Pulido earned a gold medal in both the single and double stick competitions of the World Stick-Fighting Championships July 15-19 in Rome. Roy Garza, one of Pulido’s students at her gym Pulido’s Pro Fitness in Gilroy, also brought home two medals. He took gold in single stick and silver in double stick. Pulido’s brother, Manny Pulido, also represented Gilroy on the world stage and had a strong showing, but was unable to medal.
But the biggest surprise for Linda came from winning gold in the team competition—even though she didn’t have a team to fight with heading into the tournament.
Despite having 16 world titles heading into the competition, Linda said she had jitters before her fights.
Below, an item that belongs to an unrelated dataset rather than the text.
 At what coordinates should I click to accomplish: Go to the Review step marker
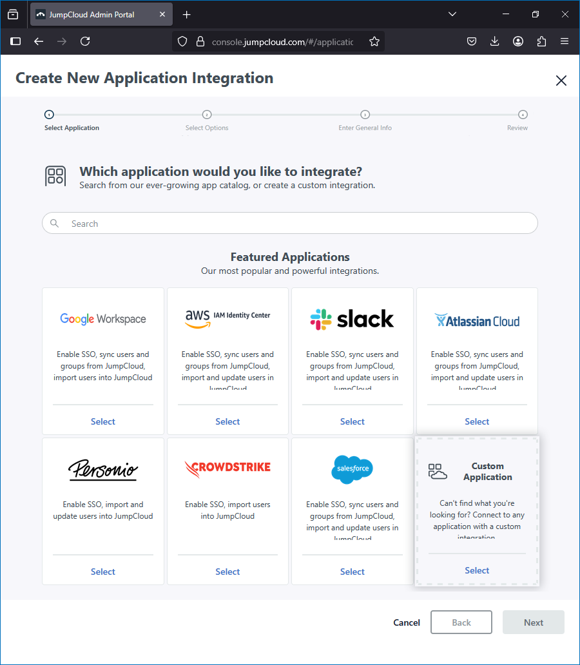click(523, 115)
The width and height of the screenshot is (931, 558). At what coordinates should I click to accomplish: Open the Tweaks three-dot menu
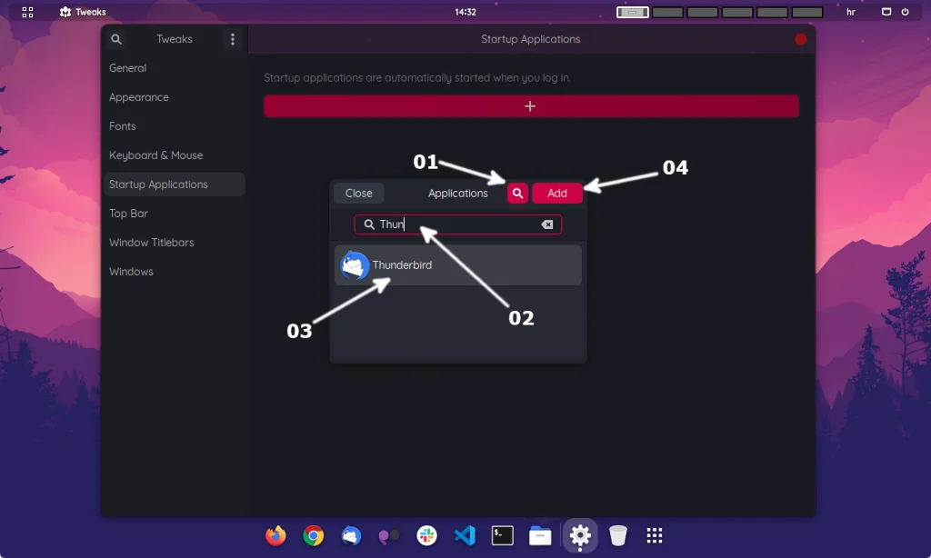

She breezed through the single stick tournament and breathed a sigh of relief before repeating her success in the double stick fights. The team tournament was up next, but the rest of her team—the United States champions—were unable to make the trip to Italy to compete.
Not one to back down from a challenge, Linda searched the tournament for other U.S. women to join her team. She recruited Jenny Noval, a fighter from Milwaukee who had come out of retirement for the tournament, and Danica Appleby from Fremont who Linda had previously fought against. Just like that, Linda’s “Chicks With Sticks” team had a full roster.
“Here we are, all scrappers put together at the end; whatever happens, happens,” she said. “I already took first in singles and doubles—that’s all I wanted.”
Putting the team together left question marks looming in Linda’s head entering the competition, but from the start she and her teammates showed they came to fight as they knocked off opponent after opponent. Chicks With Sticks faced Great Britain in the finals and won by unanimous decision.
“I don’t know what happened, but the team just had this energy and I was just whoopin’ on this girl that I was fighting,” Linda said. “It was a great battle and a great surprise. It just goes to show that you just go in and do the best you can, not expecting anything, this is what turns out.”
But Linda wasn’t the only fighter returning to the Garlic Capital with some hardware. Garza easily took gold in the single stick division and the 47-year-old fighter opted to move down to the 18- to 39-year-old division for the double stick competition.
Garza took on the European champion in the finals match—all 6 feet, 2 inches of him. But the 5-foot, 7-inch Garza wasn’t intimidated and held his own to take silver and win his fourth medal on the world stage.
“They told me to be careful what I wished for,” Garza said. “This is what I train for. If you know Miss Pulido, we train very hard before a competition; I was ready. I just surprised the hell out of them.”
Manny also fought in the 18- to 39-year-old division for both the single and double stick tournaments. Linda said her brother was fighting “the best in the world” and even brought one of his opponents to the ground three times—something she had never witnessed before. He went 1-2 in single stick and was unable to defend his double-stick title as he was eliminated in the first match.
“I ended up getting disarmed in the second round and it was disappointing to me. I actually think I might’ve won the match,” Manny said, adding other fighters experienced what were, in his opinion, bad calls by the judges.
Coming home without a medal won’t deter Manny from taking another crack at the competition next year, however. The Gilroy fighter will make his return to the world tournament and next year, Manny said he won’t be empty handed.
“They know who I am now. I’m probably one of their toughest strikers they have,” he said. “I train under Linda very, very hard to bring home the medal—we all did. It’s unfortunate that it ended up this way, but it doesn’t discourage me. It actually encourages me more so that there is no question about it.”
This year’s three gold medals brings Linda’s total to 19 world titles and she’s showing no signs of stopping now.
“That’s kind of an odd number, huh?,” she said with a laugh. “I guess I have to keep going.”